La cantante Aramà abbraccia diversi ruoli nel grande mare dell’arte, spaziando dalla composizione alla danza e alla performance. Un cammino che Aramà percorre unendo l’Italia e il Brasile, dimostrando che la musica può annullare qualsiasi distanza.
In questa chiacchierata abbiamo parlato dell’unione tra Italia e Brasile nella sua musica, dei diversi ruoli che copre, del singolo Oba Oba e di molto altro!
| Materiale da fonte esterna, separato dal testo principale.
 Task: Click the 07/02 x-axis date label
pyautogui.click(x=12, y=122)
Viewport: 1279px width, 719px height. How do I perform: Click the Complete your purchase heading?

Ciao e benvenuta! Tu sei una cantante, compositrice, ballerina e performer. Un’artista a 360 gradi! Quale tra questi ruoli senti che ti rispecchia maggiormente?
Io sono nata con la danza e sicuramente la danza ha un ruolo molto importante per me, ma penso che col tempo cantare e scrivere sia diventato per me quello che ho sempre sentito nella danza.
È come se fosse completato un quadro e siano poi nati tutti i colori. Dipingendo, dipingendo è nato il risultato finale e si è andato a completare il “dipinto”. Era qualcosa già scritto, che doveva succedere in me. Ma come in tutto si hanno delle fasi e la maturità cambia. Ora è come mi sentissi un’artista completa, più consapevole e più forte sicuramente.
La tua musica incontra il mondo dell’Italia e del Brasile in modo tale da creare un sound originale e innovativo. Cosa prendi da questi due Paesi per poter far nascere un genere musicale nuovo?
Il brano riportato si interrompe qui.